In this book ethnographic, historical and epidemiologic data are brought to bear on the subject of the Acquired Immune Deficiency Syndrome (AIDS) in Haiti. The forces that have helped to determine rates and pattern of spread of Human Immunodeficiency Virus (HIV) are examined, as are social responses to AIDS in rural and urban Haiti, and in parts of North America. History and its calculus of economic and symbolic power also help to explain why residents of a small village in rural Haiti came to understand AIDS in the manner that they did. Drawing on several years of fieldwork, the evolution of a cultural model of AIDS is traced. In a small village in rural Haiti, it was possible to document first the lack of such a model, and then the elaboration over time of a widely shared representation of AIDS. The experience of three villagers who died of complications of AIDS is examined in detail, and the importance of their suffering to the evolution of a cultural model is demonstrated. Epidemiologic and ethnographic studies are prefaced by a geographically broad historical analysis, which suggests the outlines of relations between a powerful center (the United States) and a peripheral client state (Haiti). These relations constitute an important part of a political-economic network termed the "West Atlantic system." The epidemiology of HIV and AIDS in Haiti and elsewhere in the Caribbean is reviewed, and the relation between the degree of involvement in the West Atlantic system and the prevalence of HIV is suggested. It is further suggested that the history of HIV in the Dominican Republic, Jamaica, Trinidad and Tobago, and the Bahamas is similar to that documented here for Haiti.

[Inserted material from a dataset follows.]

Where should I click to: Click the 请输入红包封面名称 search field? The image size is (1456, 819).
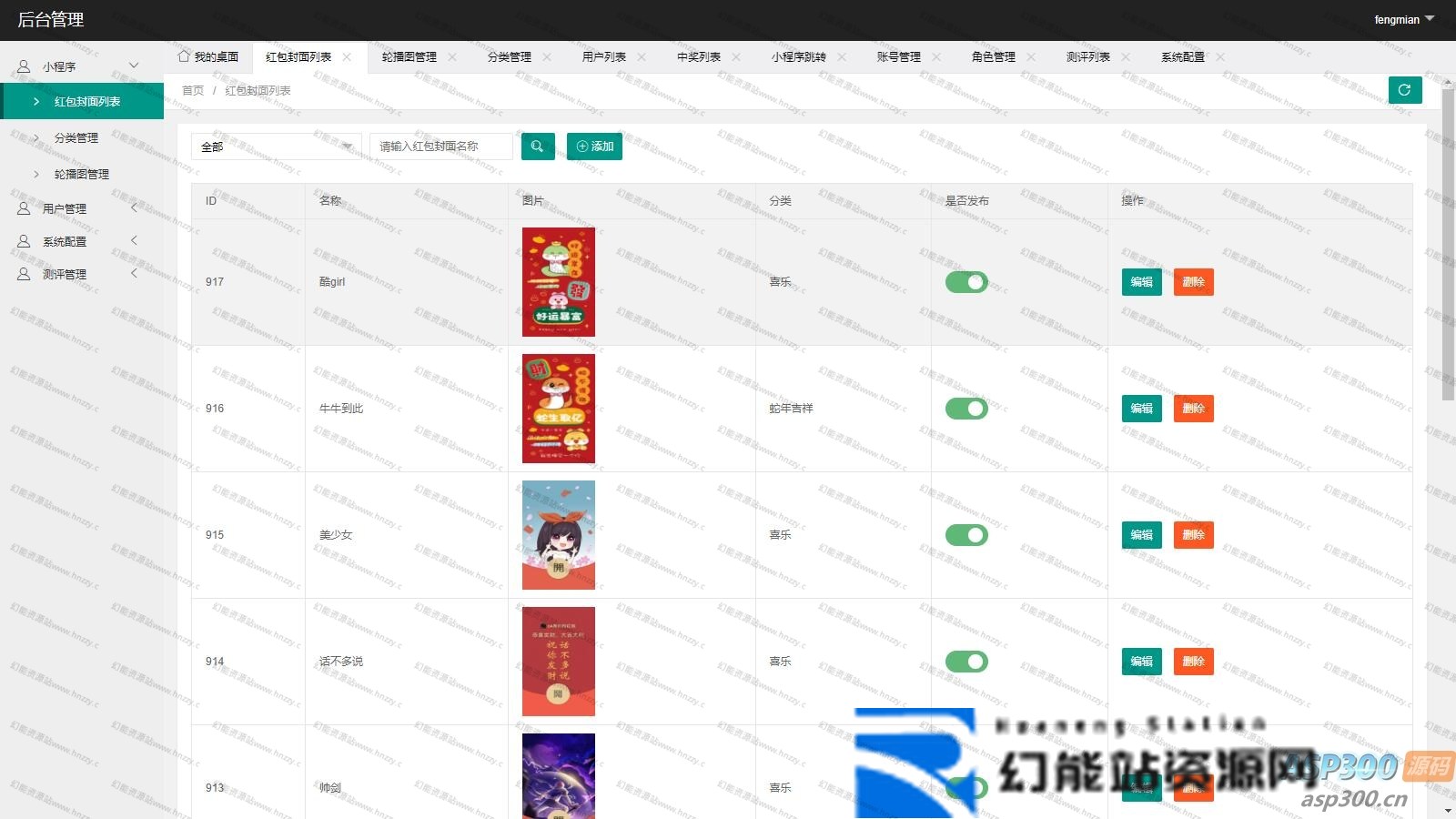[x=440, y=147]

Disasters, Vulnerability, and Narratives

Disasters, Vulnerability, and Narratives
Title Disasters, Vulnerability, and Narratives PDF eBook
Author Kasia Mika
Publisher Routledge
Pages 329
Release 2018-07-17
Genre Science
ISBN 1351403036

Download Disasters, Vulnerability, and Narratives Book in PDF, Epub and Kindle

This book uses narrative responses to the 2010 Haiti earthquake as a starting point for an analysis of notions of disaster, vulnerability, reconstruction and recovery. The turn to a wide range of literary works enables a composite comparative analysis, which encompasses the social, political and individual dimensions of the earthquake. This book focuses on a vision of an open-ended future, otherwise than as a threat or fear. Mika turns to concepts of hinged chronologies, slow healing and remnant dwelling. Weaving theory with attentive close-readings, the book offers an open-ended framework for conceptualising post-disaster recovery and healing. These processes happen at different times and must entail the elimination of compound vulnerabilities that created the disaster in the first place. Challenging characterisations of the region as a continuous catastrophe this book works towards a bold vision of Haiti’s and the Caribbean’s futures. The study shows how narratives can extend some of the key concepts within discipline-bound approaches to disasters, while making an important contribution to the interface between disaster studies, postcolonial ecocriticism and Haitian Studies.

Moving beyond Islamist Extremism

Moving beyond Islamist Extremism
Title Moving beyond Islamist Extremism PDF eBook
Author William Allchorn
Publisher BoD – Books on Demand
Pages 306
Release 2021-12-21
Genre Political Science
ISBN 3838214900

Download Moving beyond Islamist Extremism Book in PDF, Epub and Kindle

Traditionally, far-right terrorism has been the black swan of terrorism studies—receiving less attention than Jihadi extremism. In this book, William Allchorn takes a deep dive into multiple geographical locales and the online space of far-right movements, uncovering the crisis narratives that are animating violent far-right extremist milieus and presenting solutions on what we can do to stop them. Using eight country case studies and the results of an online pilot project, this is the first book-length presentation and discussion of counter techniques to far-right narratives—exploring their effectiveness, the ethics of such techniques, and their ability to disrupt pathways from radicalism towards violent extremism. Coming at a time of a renewed global wave of far-right violence, this book is of use to scholars as well as practitioners in the fields of far-right studies, terrorism studies, and strategic communications.